_Aim of the exercise_
Which lines of the data below include the string "picker"? Return each of them.

_Record excerpts_
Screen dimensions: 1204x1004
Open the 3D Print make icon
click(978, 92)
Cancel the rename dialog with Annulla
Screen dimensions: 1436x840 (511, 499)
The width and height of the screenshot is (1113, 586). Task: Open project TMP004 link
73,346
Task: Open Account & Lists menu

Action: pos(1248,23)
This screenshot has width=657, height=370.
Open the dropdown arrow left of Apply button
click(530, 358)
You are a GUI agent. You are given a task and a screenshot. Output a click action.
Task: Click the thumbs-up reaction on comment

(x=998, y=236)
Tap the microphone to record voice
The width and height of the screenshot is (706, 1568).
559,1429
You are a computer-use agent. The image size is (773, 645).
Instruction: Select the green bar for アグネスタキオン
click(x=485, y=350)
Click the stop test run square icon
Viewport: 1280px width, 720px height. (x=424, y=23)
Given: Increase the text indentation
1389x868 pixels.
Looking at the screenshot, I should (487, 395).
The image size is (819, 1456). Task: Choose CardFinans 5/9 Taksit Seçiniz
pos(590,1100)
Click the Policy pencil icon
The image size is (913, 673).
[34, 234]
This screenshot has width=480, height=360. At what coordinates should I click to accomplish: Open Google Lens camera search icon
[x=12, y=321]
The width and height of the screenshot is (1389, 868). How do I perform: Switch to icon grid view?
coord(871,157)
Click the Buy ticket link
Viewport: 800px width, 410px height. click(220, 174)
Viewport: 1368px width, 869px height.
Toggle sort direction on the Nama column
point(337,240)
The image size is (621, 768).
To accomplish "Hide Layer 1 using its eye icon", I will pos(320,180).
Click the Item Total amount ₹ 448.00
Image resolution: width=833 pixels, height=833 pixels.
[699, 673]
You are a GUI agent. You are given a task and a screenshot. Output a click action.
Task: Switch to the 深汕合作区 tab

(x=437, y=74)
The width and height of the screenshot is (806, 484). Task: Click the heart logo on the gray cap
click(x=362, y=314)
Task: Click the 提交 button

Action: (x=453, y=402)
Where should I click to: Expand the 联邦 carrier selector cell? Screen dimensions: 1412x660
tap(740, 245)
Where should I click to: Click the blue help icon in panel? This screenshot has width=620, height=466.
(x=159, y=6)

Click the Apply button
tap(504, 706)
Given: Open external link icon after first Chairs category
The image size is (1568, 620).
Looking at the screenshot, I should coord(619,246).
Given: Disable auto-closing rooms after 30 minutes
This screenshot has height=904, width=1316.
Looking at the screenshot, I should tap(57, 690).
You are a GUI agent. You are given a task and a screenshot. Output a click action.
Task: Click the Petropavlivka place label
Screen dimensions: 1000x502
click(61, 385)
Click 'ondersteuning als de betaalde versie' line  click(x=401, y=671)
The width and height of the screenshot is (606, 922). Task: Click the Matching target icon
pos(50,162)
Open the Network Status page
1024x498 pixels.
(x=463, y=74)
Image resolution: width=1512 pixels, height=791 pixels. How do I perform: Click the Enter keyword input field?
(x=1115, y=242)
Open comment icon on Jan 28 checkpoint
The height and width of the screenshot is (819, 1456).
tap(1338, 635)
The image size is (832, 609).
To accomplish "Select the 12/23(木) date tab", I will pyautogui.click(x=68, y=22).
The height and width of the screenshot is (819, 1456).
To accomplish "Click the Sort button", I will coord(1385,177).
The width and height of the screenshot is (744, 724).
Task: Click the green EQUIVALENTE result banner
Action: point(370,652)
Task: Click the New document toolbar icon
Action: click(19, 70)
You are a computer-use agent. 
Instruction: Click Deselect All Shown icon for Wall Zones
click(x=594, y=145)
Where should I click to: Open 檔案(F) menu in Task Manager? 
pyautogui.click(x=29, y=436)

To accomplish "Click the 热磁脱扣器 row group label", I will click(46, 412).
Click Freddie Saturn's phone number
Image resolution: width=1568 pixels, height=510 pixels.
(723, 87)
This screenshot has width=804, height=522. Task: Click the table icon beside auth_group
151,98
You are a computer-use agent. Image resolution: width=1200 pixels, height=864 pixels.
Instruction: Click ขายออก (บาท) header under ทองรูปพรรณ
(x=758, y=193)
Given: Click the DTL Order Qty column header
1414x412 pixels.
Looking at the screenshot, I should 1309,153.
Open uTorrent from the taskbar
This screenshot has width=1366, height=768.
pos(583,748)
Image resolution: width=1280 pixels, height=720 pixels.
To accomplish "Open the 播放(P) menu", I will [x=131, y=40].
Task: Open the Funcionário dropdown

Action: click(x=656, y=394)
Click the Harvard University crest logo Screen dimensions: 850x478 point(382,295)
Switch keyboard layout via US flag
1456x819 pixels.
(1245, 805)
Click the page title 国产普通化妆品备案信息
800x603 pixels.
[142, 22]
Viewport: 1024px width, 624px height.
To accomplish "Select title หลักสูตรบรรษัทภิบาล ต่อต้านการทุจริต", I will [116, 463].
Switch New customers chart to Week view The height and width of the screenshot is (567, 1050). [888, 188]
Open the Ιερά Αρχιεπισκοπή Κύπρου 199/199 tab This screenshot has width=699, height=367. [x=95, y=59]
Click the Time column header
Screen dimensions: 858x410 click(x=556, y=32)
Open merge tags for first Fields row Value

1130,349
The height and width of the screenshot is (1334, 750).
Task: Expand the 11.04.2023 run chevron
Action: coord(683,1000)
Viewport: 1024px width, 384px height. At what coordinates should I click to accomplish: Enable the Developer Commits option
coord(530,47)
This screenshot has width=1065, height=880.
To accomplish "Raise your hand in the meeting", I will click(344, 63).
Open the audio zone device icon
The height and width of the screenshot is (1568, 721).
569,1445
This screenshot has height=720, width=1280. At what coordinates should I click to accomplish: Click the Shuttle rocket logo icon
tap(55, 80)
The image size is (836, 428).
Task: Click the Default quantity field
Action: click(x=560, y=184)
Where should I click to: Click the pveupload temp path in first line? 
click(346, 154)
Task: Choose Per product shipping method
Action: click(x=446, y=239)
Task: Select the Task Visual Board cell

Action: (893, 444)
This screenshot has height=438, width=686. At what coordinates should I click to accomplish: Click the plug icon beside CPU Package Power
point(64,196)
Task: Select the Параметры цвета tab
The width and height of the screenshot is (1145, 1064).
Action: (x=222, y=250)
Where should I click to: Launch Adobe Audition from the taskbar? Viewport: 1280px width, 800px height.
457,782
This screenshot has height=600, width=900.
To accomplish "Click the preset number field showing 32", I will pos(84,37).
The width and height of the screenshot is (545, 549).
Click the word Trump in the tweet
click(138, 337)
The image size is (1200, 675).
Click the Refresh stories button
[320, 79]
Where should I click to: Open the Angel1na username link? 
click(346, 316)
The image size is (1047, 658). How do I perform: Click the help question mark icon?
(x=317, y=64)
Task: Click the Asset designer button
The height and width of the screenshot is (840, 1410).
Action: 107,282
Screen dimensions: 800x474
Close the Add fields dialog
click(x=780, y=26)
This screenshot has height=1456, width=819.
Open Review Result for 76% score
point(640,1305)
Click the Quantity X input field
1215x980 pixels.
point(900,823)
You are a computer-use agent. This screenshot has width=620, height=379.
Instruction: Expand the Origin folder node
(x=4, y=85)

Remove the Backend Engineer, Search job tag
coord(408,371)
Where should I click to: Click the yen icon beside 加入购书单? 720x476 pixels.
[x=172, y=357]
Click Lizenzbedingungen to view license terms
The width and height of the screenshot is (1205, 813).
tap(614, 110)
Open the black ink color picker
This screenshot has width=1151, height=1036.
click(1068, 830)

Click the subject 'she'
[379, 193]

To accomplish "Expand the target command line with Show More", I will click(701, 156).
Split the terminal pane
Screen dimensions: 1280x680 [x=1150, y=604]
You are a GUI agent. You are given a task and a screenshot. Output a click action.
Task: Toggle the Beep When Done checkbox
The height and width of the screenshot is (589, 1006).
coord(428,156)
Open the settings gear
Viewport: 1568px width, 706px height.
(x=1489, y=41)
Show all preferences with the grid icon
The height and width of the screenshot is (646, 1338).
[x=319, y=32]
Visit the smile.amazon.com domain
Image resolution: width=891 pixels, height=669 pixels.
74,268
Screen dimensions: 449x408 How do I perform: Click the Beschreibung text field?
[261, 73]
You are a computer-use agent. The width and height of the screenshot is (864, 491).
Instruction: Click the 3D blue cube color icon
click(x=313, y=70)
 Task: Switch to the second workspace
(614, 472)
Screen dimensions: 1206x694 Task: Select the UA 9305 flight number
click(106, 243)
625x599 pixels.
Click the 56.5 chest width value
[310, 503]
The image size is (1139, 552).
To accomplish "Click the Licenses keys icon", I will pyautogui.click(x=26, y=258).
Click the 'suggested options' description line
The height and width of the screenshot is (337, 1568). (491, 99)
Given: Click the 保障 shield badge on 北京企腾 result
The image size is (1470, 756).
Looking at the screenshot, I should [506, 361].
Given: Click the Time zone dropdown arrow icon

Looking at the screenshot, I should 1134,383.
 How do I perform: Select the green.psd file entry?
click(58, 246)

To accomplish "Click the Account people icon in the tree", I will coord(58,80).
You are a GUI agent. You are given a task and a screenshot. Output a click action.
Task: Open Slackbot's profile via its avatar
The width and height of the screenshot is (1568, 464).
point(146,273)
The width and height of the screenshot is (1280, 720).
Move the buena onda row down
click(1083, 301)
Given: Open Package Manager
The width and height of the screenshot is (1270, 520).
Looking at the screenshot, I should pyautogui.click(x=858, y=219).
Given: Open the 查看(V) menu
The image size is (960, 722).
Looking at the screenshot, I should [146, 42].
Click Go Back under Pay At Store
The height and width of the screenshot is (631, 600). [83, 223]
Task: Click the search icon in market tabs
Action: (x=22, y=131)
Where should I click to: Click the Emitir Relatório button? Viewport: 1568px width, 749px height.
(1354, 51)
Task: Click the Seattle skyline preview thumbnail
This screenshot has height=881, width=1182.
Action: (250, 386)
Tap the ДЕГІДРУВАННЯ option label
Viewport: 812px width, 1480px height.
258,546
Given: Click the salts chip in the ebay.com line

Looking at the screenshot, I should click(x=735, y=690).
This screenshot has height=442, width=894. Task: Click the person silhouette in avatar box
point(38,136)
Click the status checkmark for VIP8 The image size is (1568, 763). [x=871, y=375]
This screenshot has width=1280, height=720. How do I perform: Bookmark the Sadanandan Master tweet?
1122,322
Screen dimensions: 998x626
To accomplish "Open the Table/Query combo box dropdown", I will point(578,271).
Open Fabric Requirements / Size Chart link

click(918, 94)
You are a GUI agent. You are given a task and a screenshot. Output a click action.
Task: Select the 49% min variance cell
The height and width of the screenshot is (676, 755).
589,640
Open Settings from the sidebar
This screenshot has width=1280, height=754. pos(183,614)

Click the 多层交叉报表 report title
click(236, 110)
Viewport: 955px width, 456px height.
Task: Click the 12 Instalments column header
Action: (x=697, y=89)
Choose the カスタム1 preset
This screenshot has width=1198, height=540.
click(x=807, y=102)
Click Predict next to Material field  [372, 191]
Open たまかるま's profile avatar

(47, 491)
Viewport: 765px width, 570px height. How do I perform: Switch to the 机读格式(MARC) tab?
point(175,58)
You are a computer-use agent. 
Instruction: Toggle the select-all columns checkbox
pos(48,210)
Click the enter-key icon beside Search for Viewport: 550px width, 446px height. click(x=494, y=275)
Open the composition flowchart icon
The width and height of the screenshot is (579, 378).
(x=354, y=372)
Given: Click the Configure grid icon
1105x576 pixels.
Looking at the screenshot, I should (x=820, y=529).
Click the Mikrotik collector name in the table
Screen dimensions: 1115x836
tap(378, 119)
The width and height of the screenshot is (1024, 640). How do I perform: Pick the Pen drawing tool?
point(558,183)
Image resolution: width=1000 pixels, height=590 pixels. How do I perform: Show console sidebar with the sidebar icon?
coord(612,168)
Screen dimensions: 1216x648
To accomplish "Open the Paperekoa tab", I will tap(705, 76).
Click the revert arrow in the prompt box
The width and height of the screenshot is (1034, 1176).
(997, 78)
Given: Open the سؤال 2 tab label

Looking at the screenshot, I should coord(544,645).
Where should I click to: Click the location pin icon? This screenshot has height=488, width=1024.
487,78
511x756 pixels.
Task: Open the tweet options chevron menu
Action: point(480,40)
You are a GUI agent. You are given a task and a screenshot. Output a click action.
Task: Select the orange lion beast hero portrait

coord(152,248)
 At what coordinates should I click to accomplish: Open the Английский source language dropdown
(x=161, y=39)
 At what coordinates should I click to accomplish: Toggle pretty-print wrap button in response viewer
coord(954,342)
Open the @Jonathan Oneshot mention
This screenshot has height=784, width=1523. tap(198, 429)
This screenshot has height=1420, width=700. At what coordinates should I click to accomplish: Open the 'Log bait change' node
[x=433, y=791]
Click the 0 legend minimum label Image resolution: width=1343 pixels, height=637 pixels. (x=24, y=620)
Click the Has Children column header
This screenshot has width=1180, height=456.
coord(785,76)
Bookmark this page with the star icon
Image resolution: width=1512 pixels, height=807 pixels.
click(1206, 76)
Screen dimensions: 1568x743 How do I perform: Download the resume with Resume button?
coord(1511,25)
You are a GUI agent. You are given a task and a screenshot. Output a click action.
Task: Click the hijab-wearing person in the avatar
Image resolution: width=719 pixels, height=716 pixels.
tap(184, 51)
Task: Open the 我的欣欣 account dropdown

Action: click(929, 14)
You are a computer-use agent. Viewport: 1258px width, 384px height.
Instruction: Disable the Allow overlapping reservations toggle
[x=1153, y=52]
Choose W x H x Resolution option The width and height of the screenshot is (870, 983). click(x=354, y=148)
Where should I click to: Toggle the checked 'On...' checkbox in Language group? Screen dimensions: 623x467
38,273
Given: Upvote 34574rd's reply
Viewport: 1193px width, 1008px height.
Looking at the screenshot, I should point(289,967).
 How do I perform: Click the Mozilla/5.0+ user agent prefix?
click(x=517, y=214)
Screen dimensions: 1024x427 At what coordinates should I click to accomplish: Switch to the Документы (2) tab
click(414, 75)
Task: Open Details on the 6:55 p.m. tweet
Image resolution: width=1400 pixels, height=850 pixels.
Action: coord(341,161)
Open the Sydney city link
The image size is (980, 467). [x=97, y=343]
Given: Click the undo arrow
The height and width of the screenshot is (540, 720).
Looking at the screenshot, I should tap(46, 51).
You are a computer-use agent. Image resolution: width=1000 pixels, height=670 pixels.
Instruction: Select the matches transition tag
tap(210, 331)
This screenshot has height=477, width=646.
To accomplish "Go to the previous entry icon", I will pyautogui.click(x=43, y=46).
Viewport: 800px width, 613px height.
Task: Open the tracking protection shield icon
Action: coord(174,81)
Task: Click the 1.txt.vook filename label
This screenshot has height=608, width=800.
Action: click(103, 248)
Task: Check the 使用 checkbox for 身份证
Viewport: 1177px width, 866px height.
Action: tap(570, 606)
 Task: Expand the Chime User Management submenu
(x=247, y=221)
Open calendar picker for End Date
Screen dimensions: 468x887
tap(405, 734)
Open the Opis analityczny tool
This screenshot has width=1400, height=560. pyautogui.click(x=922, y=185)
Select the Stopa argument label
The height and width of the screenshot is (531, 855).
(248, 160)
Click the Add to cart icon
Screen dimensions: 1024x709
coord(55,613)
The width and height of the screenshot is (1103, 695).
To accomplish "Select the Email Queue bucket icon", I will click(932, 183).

_Problem solution_
Open the black ink color picker
Open calendar picker for End Date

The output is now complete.